La caffeina: amica o nemica?
Lungi dal volerci sostituire ad un medico, ma è bene dire che dal punto di vista nutritivo il caffè non e’ un alimento indispensabile per il nostro organismo. Tuttavia alcune sostanze in esso contenute provocano effetti benefici negli organi. Come per ogni alimento, e’ necessario non farne abuso e non consumarne una quantità’ smoderata se non si vogliono ottenere inconvenienti dovuti all’abuso. Diciamo che consumarlo quotidianamente non comporta assuefazione anche dopo lunghi periodi. Si definisce una sostanza cosiddetta “nervina” in cui la caffeina agisce, in generale, sui centri nervosi, provocando un senso di benessere generale, spronando ad essere maggiormente vigili ed attivi sul lavoro non solo fisico, ma anche e soprattutto in quello che richiede maggiore prontezza di riflessi. Una tazzina di caffè contiene circa 5 cg. di caffeina e la sua azione eccitante, che si protrae da una a due ore dopo averla bevuta, agendo sul sistema nervoso cerebro-spinale, provoca un risveglio delle facoltà’ mentali, allontana la sonnolenza e attenua le cefalee e le emicranie in genere. La sua azione benefica arriva anche al cuore come cardiotonico e potenzia il tono arterioso, senza alterare la pressione, migliorando anche la circolazione delle coronarie. Va detto che quest’ultime azioni sono del tutto secondarie e non sono rilevabili nelle dosi usuali delle classiche due o tre tazzine al giorno.
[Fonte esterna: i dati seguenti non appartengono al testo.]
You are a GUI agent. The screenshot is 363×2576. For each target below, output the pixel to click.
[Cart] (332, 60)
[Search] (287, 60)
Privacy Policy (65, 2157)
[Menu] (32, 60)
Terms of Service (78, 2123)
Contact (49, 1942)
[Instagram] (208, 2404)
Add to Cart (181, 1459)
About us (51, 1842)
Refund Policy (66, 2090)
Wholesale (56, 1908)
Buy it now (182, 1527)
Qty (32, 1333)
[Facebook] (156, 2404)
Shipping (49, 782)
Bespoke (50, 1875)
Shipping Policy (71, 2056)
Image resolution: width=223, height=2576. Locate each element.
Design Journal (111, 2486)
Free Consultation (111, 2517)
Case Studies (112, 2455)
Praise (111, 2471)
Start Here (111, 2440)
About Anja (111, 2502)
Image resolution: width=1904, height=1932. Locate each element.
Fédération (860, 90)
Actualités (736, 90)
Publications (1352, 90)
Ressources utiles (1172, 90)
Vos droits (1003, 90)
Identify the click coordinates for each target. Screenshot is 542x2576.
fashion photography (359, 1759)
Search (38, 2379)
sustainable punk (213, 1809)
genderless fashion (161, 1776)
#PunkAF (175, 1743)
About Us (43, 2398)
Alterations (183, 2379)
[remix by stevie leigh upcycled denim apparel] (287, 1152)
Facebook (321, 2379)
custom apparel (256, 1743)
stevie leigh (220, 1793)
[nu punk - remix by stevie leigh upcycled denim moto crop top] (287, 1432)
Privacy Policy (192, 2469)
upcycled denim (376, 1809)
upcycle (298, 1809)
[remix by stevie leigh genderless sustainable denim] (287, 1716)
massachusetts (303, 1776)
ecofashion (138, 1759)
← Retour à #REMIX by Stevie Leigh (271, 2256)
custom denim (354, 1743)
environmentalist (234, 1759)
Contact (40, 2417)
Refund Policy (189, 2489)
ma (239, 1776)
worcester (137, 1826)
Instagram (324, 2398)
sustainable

Anche ai polmoni arrivano effetti positivi: come il potenziamento della dilatazione dei bronchi, della ventilazione polmonare e che quindi facilitano una migliore respirazione.
Infine per gli amanti del fitness, il caffè potenzia la capacità di contrazione muscolare, riduce la stanchezza, migliora il coordinamento dei movimenti e il rendimento sportivo. Per questa sua azione tonica sulla muscolatura il caffè e’ indicato per gli sportivi, perchè allevia la stanchezza specialmente negli sport di lunga durata, quando maggiormente la fatica si impadronisce del fisico ed i movimenti tendono a farsi pesanti.